Hieronymous Bowels (122) -- 03.02.2008

Even better than a bidet, how about a miniaturized version of one of those rotating sudsing brushes that you hook up to the hose to clean the boat, this could be a way to recycle your electric toothbrush heads when they get worn down.

Bilgepump (1476) -- 03.02.2008

HB...I know you are relatively new here, so I just want to point out that this very thing has and is done regularly, by Di Uhreea....she uses her fella Guy Uhreea's electric toothbrush daily.

prarie doggin (1554) -- 03.02.2008

Bilge, you know HB might have a good point on those boat brushes. When I am on my yacht, I often look at that brush attachment and wonder what else it could be used for. As far as the electric toothbrush, that's way too risky. I don't trust those GFI breakers.

prarie doggin (1554) -- 03.02.2008

I don't know how the hell I got three posts. I don't have OCD.

shitwit (532) -- 03.05.2008

Do you know what my biggest fear of using a bidet is?????

What if I didn't sit squarely over the fountain and it sprayed up my back?!

_______
Rock-n-roll! Poopy-poo!

Aromageddon (12) -- 03.18.2008

are you sure they designed the bidet for just those light poopers? Or did they take into consideration there are a few of us that drop full sized cannon balls and not little dainty marbles.

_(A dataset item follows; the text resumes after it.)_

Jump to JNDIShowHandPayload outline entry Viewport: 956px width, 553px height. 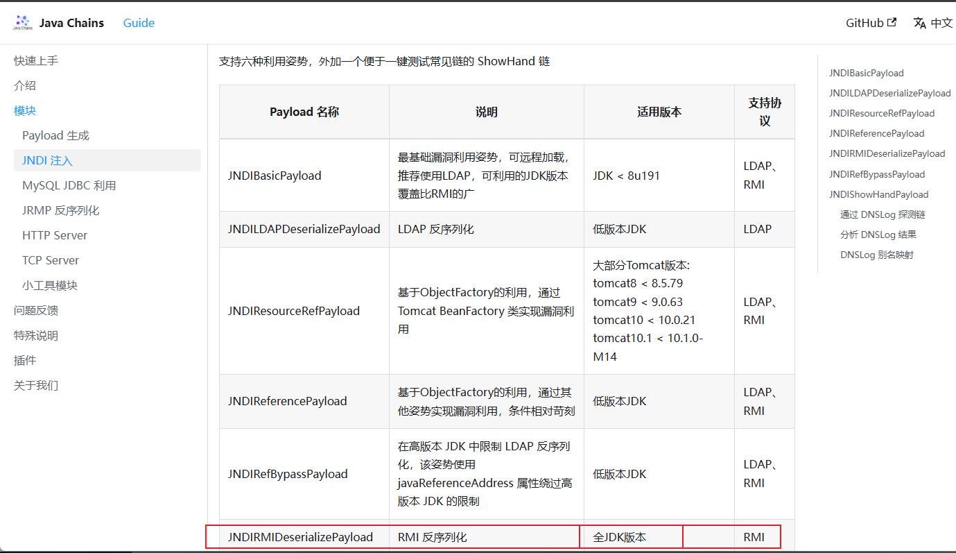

I personally wouldn't enjoy a stream of water firing up my pie hole, I'll visit the pharmacy if I want an enema. triple ply tp saves all in the end

_______
beans beans the magical fruit....

Grotesque Underthings (not verified) -- 06.18.2008

I had access to a bidet for an entire year whilst living in Argentina some 10 years ago - there isn't a day that goes by that I don't regret not having used that bidet when I had the opportunity. Then, after my son was born, I was introduced to an episiotomy sprayer - it turns out this handy devise is the world's cheapest bidet - all for less than $3.00. So I scrapped all my fancy plumbing plans and have been using it ever since. My underparts are fresh as a french butt so to speak. Highly recommended for those who pinch pennies. Despite this, I would never use any of those fancy butt towels displayed so charmingly for all the world in people's homes in Italy. I'll stick with toilet paper for now.